%%
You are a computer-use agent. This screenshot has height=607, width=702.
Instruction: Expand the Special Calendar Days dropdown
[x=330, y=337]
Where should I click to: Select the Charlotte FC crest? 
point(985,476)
%%
%%
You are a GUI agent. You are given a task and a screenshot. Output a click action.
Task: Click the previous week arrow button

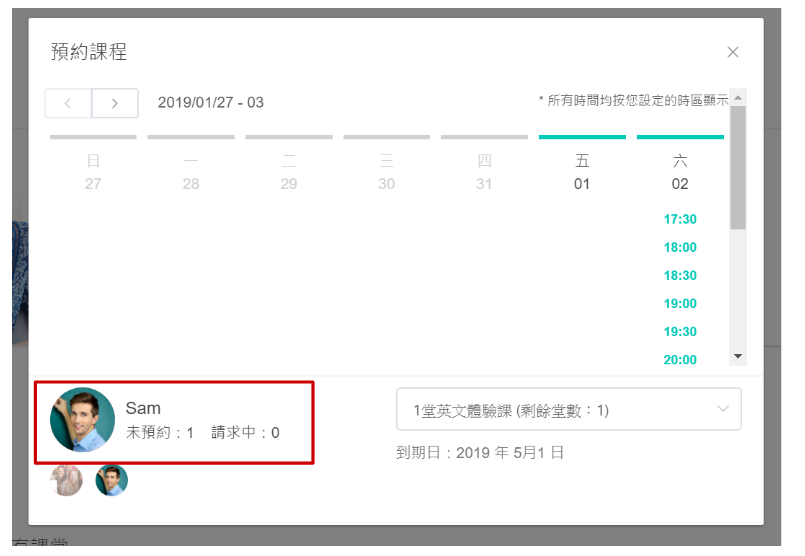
%%
%%
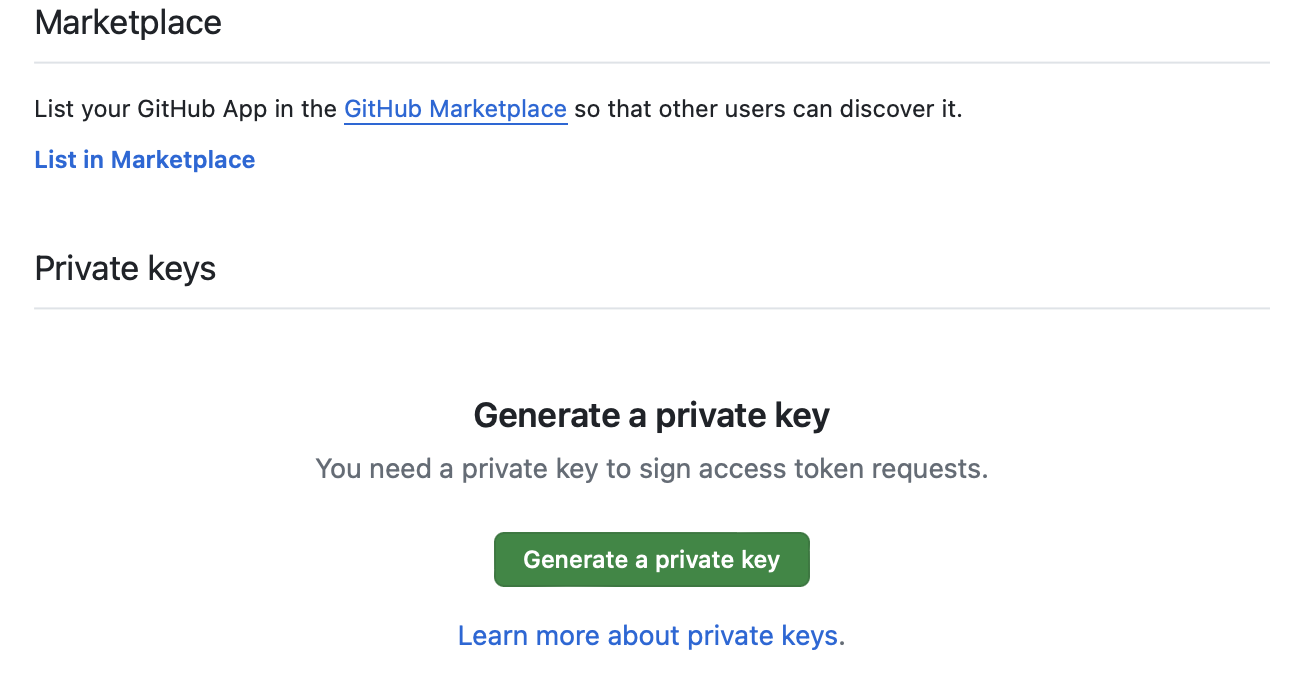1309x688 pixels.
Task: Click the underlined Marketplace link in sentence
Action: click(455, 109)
%%
- _WHAT NEEDS TO BE DONE_:
Retype the material from the line containing "Where should I" through the line containing "point(985,476)", including both of those lines.

- _OUTPUT OF THE EXERCISE_:
Where should I click to: Select the Charlotte FC crest? 
point(985,476)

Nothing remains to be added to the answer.